Featherless wren chicks taken in by wildlife trust


The little ducklings that have been with us for the last two weeks are now in an outside pen and doing their very best to make the whole thing a mud bath.

As soon as we fill the little pond they jump in and then back out again, running through the mud, then back in the water. Within five minutes the water is brown. At least they now look duck shaped instead of little round fluffy balls but they are still as fast.

Our newer volunteers could not believe how difficult they are to catch!

They will soon be ready to go into the new large aviary but first we are having an official opening of this aviary which will be at the start of our Open Day at 11.30am on Saturday, May 31.

Patti Lomax agreed to come and do the honours. The aviary, which is designed to be multi functional, will be dedicated to the memory of her husband Eric (the Railway Man). The Rollo Centre will be open until 2.30pm. There will be various stalls and refreshments, so why not stay for lunch.

The Collared Dove is ready for release now and this will make room for a young Wood Pigeon to take over the small aviary. We have had more young birds in during this week.

Kay has been looking after a Tawny Owlet at home but he is now eating more or less for himself so he doesn’t need home care anymore.

I am carrying about a box with eight tiny Wren babies. Their nest was in a pipe fitting on an industrial estate in Newcastle and was pulled out spilling the babies when the fitting was used. No-one knew the nest was there.

Fortunately they were put in a box with a hot water bottle and a fleece and were brought up to us that night (Friday). I think they were only a couple of days old. They have no feathers, although wee tufts are beginning to appear on the side of their heads today (Sunday).

I start about 4.30am then continue feeding them once an hour until about 9pm. Taking each one out of their paper nest which is on a heat pad, making sure they each get food and each has done a good poo before putting them in a clean nest and covering it lightly with a fleece.

In between feeds I just lift the fleece and if any little beaks open and lift up they get a top up of food. Four of the babies are looking very good. Two are just okay and two are very tiny but still going. I shall be lucky if they survive but so far so good. The picture this week shows just how tiny they are.
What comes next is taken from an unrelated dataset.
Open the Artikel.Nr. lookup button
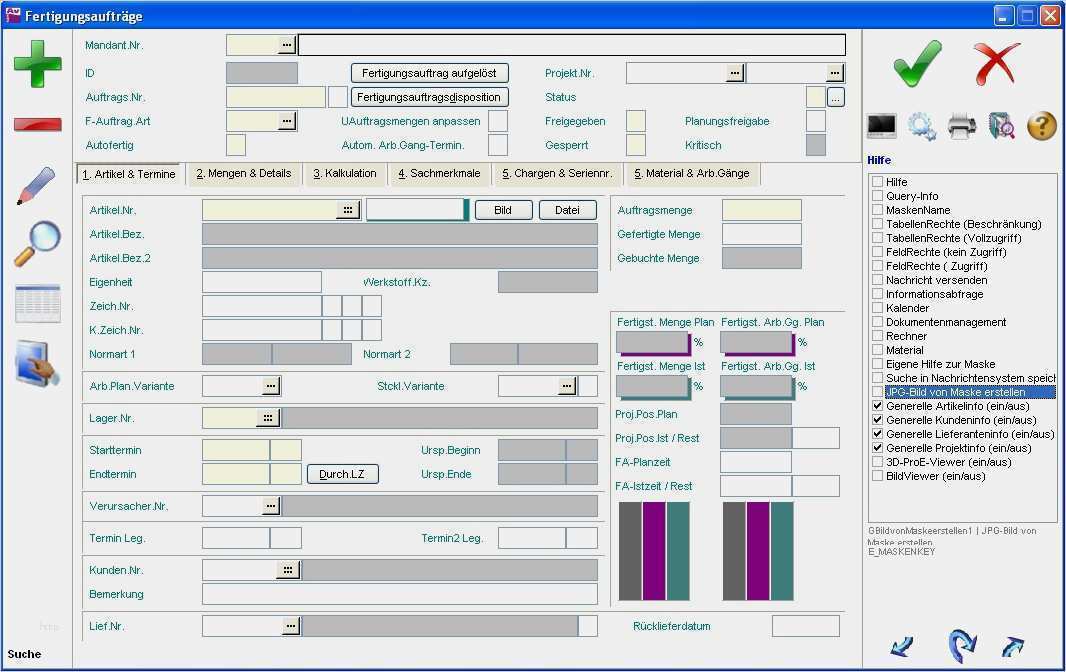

The swan from Burnmouth that has metal pins holding together a broken bone in its wing has had some of the ‘scaffolding’ removed. The bone has not healed yet and the bird cannot go onto the pond (although it has a light shower from the hose when his pen is cleaned. More time is needed here.

A swan from Eyemouth is still causing some concern as the vet cannot tell what sort of infection it has. The blood tests have told us nothing. Another one that just needs time.